Эвмен скрипнул зубами. Старики обросли имуществом, отяжелели. Его речи о верности царю, о чести им давно не интересны. Прежде стратегу удавалось воодушевить их и вложить в головы мысль, что следовать за ним — правильно. Нельзя приказывать, они не считали его ровней себе и не стали бы подчиняться. Всегда только убеждение, дипломатия и такт. Он тратил очень много сил там, где иному полководцу достаточно было просто приказать.
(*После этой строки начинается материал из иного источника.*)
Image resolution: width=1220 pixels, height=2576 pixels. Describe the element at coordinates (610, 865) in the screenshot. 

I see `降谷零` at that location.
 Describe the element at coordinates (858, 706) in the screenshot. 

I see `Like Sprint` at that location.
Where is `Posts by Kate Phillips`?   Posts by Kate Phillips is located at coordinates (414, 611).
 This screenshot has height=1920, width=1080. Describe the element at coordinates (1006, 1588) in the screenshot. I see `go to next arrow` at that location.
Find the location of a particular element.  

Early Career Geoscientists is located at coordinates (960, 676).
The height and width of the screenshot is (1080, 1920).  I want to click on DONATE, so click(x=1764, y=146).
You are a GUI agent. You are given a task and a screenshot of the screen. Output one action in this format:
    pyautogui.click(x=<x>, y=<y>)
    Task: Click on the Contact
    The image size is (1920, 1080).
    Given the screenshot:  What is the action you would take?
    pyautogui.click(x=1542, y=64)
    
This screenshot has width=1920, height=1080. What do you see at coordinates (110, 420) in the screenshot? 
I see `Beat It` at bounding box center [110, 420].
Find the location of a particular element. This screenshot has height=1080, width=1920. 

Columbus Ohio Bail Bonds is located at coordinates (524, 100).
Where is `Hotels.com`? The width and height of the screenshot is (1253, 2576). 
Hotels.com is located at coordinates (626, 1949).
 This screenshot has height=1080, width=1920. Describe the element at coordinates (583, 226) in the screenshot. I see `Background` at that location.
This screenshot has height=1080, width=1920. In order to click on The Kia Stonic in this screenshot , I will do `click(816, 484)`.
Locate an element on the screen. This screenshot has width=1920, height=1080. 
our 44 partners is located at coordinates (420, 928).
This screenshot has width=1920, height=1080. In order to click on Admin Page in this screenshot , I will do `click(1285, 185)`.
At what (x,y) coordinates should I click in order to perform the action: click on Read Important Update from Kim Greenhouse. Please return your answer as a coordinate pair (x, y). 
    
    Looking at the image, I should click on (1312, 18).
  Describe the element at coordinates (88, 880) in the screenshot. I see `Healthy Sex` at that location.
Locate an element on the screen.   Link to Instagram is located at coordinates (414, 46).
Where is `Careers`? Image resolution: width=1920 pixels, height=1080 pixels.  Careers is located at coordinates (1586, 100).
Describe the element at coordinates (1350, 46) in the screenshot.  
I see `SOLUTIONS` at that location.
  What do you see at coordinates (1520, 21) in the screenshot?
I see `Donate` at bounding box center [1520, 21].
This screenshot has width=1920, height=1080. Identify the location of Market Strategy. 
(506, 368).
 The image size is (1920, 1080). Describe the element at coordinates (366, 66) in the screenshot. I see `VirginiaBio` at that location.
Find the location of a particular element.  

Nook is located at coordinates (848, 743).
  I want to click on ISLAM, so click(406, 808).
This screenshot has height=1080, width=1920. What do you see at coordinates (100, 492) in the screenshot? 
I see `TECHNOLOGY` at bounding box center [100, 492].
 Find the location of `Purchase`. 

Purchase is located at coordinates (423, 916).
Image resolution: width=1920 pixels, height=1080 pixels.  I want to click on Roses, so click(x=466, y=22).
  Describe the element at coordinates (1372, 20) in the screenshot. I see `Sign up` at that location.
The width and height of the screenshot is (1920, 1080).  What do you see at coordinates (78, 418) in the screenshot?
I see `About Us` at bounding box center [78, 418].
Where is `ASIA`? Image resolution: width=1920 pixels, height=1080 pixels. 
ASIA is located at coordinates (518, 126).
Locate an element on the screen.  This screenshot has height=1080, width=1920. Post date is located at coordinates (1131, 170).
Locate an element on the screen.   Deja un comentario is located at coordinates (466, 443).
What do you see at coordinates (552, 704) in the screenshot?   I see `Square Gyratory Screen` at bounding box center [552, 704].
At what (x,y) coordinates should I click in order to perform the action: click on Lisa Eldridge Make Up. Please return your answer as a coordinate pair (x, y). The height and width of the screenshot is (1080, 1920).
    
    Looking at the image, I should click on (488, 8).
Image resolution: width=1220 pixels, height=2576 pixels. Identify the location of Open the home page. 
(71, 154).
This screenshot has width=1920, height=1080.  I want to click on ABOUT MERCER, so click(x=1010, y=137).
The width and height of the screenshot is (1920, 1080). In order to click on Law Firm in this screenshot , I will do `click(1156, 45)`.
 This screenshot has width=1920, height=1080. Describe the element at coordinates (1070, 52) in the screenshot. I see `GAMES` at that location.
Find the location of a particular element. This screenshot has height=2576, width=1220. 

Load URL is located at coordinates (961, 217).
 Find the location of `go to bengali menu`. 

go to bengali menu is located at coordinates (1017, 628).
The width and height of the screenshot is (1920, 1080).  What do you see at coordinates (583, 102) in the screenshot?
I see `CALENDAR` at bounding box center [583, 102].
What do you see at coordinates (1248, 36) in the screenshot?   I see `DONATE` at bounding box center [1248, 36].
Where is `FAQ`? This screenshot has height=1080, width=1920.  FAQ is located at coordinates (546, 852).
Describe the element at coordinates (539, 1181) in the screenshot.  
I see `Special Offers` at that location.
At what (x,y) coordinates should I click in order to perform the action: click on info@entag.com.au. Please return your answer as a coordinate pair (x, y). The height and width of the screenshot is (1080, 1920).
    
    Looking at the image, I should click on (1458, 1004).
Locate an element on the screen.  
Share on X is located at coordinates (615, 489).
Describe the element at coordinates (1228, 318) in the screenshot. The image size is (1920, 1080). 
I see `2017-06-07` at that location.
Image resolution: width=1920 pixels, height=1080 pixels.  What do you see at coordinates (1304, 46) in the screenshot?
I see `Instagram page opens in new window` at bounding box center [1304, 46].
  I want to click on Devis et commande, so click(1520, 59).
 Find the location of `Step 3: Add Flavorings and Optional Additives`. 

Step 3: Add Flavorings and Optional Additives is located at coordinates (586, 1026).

Он очень устал подбирать слова, сказалось и напряжение минувшего дня.
— Никуда они не денутся с вашим барахлом. Кругом пустыня.
— С на-ашим барахло-ом... — протянул Тевтам, — там наши жёны, кардиец! Их уже вовсю насилуют долгобородые! А? Что на это скажешь? Как утешишь?
Эвмен поджал губы.
— Там наши дети! — всё сильнее заводился Тевтам, — твоя семья далеко, тебе не понять, что сейчас чувствуем мы!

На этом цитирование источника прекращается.